Natural gas impact fee numbers show unique effectiveness

The argument for a natural gas severance tax in Pennsylvania usually starts with fingers pointed toward other big energy producing states and their drilling taxes.

Well, the state Public Utility Commission last week announced that nearly $210 million is being distributed in impact fees this year based on production of natural gas in 2017.

Of that total, $52 million is going to northeastern counties in the state.

Lycoming County is receiving $3.7 million and its municipalities $5.8 million.

The money is going for local bridge, road, water, sewer and other infrastructure improvements, community parks, first responders, soil and water conservation, and environmental and housing initiatives.

What you won’t hear from the gas severance tax pushers is that Pennsylvania’s drilling tax revenue for 2017 is more than the drilling tax collected by the states of West Virginia, Ohio, Arkansas and Colorado combined.

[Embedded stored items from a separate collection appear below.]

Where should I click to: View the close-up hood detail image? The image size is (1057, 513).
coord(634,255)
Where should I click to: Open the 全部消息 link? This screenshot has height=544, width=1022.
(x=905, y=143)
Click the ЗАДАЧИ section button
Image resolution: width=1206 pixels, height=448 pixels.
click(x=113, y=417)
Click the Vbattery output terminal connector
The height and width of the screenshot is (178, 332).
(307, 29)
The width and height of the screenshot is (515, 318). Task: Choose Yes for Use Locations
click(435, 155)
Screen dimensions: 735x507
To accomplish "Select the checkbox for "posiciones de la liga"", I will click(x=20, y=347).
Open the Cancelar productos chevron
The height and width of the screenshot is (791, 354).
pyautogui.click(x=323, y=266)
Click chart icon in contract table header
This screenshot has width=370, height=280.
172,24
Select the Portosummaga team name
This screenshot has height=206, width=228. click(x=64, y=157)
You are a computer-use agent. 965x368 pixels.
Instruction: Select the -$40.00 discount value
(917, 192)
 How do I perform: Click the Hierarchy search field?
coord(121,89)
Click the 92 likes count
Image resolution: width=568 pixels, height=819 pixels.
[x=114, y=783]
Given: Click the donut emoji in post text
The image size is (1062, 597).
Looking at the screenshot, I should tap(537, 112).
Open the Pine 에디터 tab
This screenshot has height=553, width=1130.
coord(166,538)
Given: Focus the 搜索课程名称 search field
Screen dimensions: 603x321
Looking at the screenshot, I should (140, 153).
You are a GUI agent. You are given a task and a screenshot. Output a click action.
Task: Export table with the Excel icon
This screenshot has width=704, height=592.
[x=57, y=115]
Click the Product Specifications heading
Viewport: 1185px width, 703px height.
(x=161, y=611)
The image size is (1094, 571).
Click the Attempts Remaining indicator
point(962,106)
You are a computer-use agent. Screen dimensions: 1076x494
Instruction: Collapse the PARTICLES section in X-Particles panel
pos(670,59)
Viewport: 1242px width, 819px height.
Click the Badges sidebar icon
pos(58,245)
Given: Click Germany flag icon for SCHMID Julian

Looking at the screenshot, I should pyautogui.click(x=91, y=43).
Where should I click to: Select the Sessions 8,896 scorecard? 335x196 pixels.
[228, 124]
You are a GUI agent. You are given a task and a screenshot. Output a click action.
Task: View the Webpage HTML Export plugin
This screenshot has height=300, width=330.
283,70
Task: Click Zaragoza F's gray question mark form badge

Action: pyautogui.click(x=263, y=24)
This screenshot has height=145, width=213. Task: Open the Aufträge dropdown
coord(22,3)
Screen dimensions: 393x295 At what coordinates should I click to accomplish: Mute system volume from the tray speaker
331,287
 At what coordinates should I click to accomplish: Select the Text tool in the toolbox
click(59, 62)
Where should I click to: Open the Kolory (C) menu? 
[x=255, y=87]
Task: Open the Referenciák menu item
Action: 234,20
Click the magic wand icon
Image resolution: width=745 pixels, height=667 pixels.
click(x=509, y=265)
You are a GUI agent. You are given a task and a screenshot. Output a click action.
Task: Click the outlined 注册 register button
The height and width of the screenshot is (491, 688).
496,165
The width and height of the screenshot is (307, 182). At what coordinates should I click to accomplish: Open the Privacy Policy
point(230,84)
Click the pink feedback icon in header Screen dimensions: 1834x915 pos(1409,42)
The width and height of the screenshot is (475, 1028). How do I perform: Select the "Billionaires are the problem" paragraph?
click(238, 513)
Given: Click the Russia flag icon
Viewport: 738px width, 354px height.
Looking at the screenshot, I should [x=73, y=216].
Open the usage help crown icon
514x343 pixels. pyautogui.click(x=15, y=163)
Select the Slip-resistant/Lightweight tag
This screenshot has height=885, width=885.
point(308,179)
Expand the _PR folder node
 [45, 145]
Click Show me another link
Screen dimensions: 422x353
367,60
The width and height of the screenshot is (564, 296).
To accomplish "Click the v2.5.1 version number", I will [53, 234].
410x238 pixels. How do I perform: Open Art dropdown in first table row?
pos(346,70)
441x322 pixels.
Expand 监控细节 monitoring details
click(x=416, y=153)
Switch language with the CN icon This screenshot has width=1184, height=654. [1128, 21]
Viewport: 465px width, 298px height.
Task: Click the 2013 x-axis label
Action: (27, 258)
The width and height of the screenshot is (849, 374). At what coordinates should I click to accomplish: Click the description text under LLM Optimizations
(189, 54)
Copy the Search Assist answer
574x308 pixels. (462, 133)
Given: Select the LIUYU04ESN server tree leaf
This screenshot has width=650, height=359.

And these states produce more natural gas than Pennsylvania.

The $210 million being distributed is a $36 million increase – 21 percent – over last year’s impact fee total. It brings to $1.5 billion the new revenue total to local communities and their governments since the impact fee was instituted in 2012.

A portion of the impact fee from natural gas companies also goes to state government environmental programs of the Department of Environmental Protection, county conservation districts and Pennsylvania’s Growing Greener program.

It’s fine that the state revisit each year the need for a natural gas severance tax. But the numbers show that the impact fee has been a more effective generator of revenue than the taxes imposed in other states, and the money is being sent where it should be – to the places that need it for infrastructure impacted by the industry.

It feels to us like the real objection from some to the existing tax revenue coming from the industry rests with it going to local communities rather than the General Fund of the state budget.